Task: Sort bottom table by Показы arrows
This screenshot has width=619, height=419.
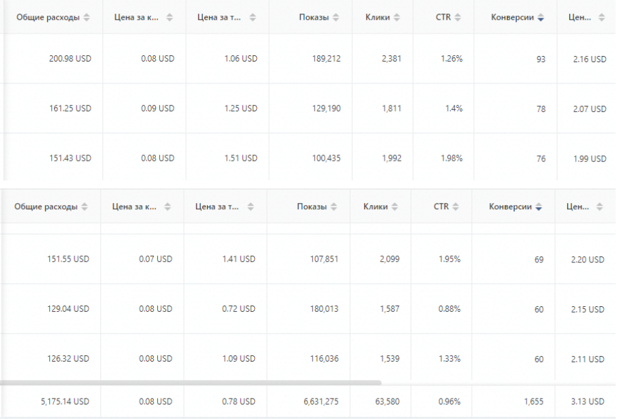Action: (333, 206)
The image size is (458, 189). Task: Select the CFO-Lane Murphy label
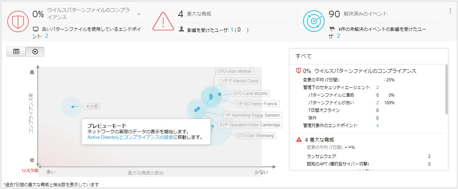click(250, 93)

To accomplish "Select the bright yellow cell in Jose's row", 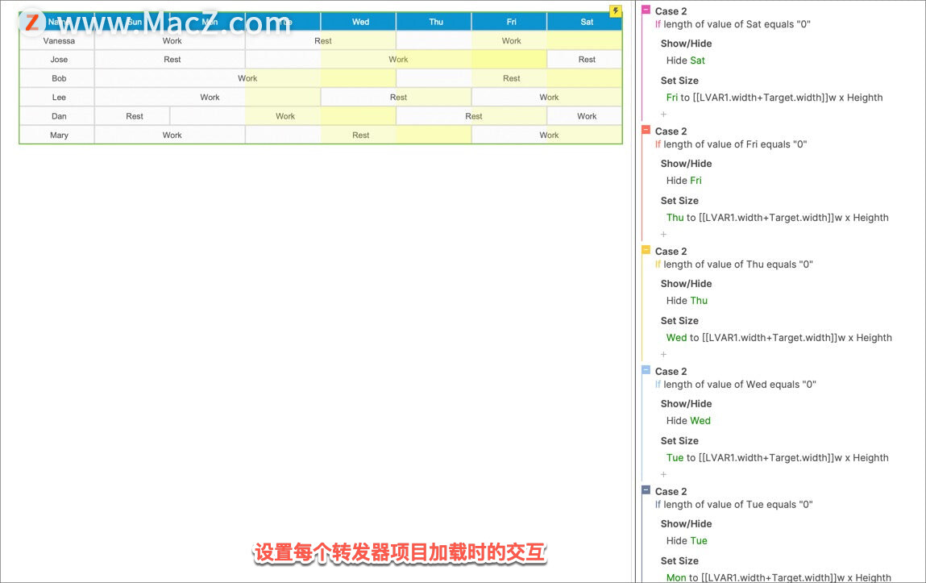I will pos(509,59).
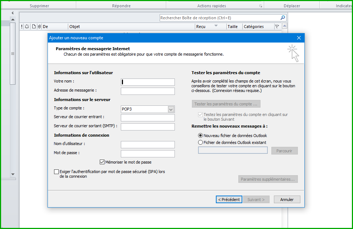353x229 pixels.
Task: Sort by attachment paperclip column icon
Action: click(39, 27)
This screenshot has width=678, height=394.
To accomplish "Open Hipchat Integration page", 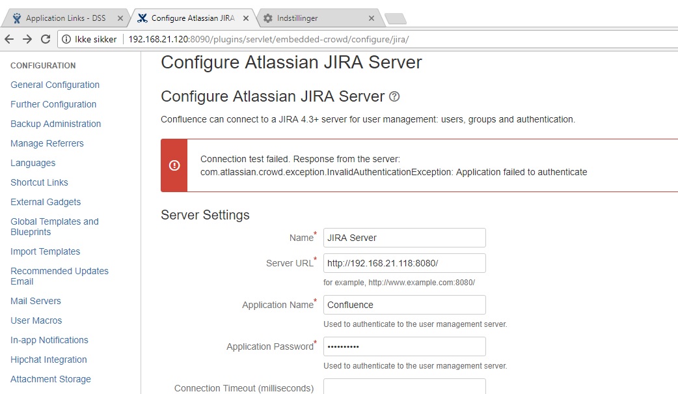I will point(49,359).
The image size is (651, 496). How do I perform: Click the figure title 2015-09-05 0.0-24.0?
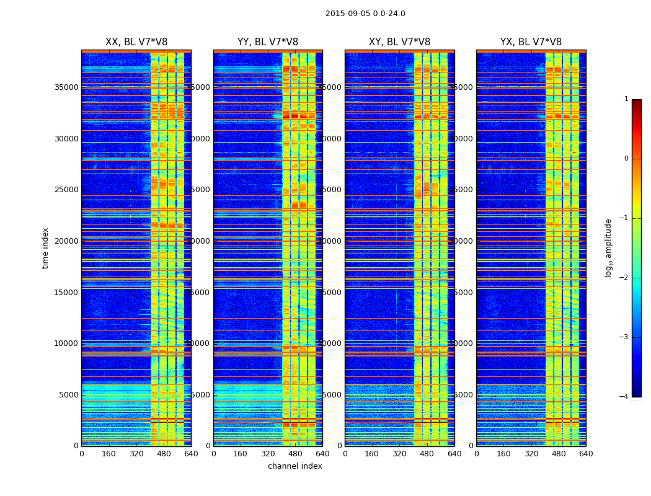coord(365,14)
^^^^^^^^
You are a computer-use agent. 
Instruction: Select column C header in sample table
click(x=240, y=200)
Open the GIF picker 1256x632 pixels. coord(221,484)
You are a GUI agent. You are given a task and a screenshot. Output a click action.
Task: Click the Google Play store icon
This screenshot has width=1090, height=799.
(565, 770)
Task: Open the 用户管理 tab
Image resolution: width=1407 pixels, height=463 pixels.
^^^^^^^^
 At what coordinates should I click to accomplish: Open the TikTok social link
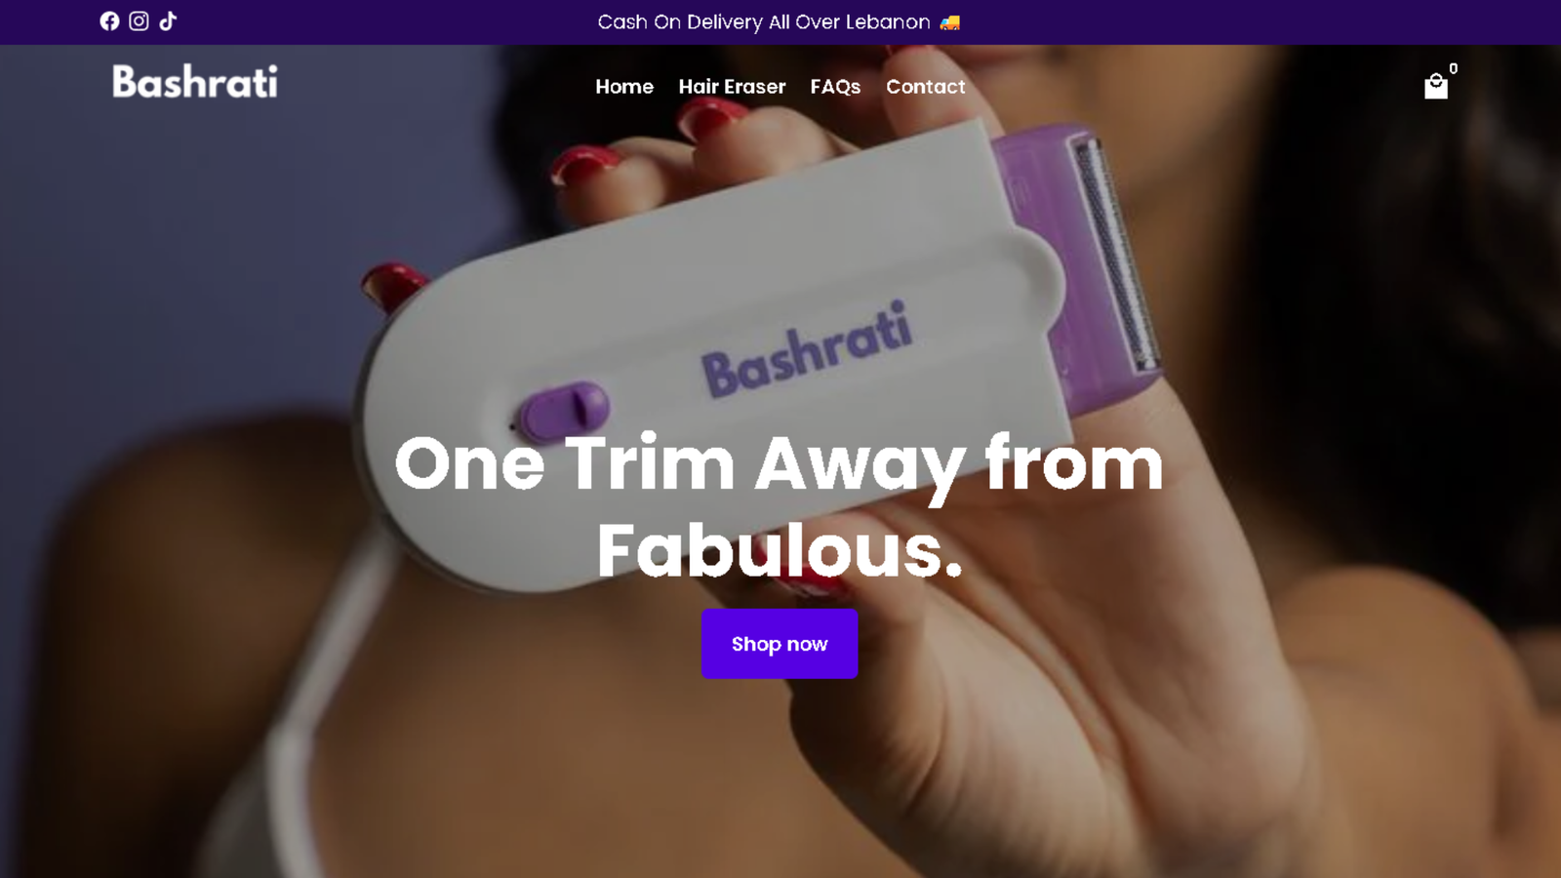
^^^^^^^^
* [WHAT IS EXPECTED] Only the lines above from the line containing "You are a computer-use agent." through the line containing "Image resolution: width=1407" should be retyped, exactly and with both ends included.

* [RESULT OF THIS EXERCISE]
You are a computer-use agent. 
Instruction: Select column C header in sample table
click(x=240, y=200)
Open the GIF picker 1256x632 pixels. coord(221,484)
You are a GUI agent. You are given a task and a screenshot. Output a click action.
Task: Click the Google Play store icon
This screenshot has width=1090, height=799.
(565, 770)
Task: Open the 用户管理 tab
Image resolution: width=1407 pixels, height=463 pixels.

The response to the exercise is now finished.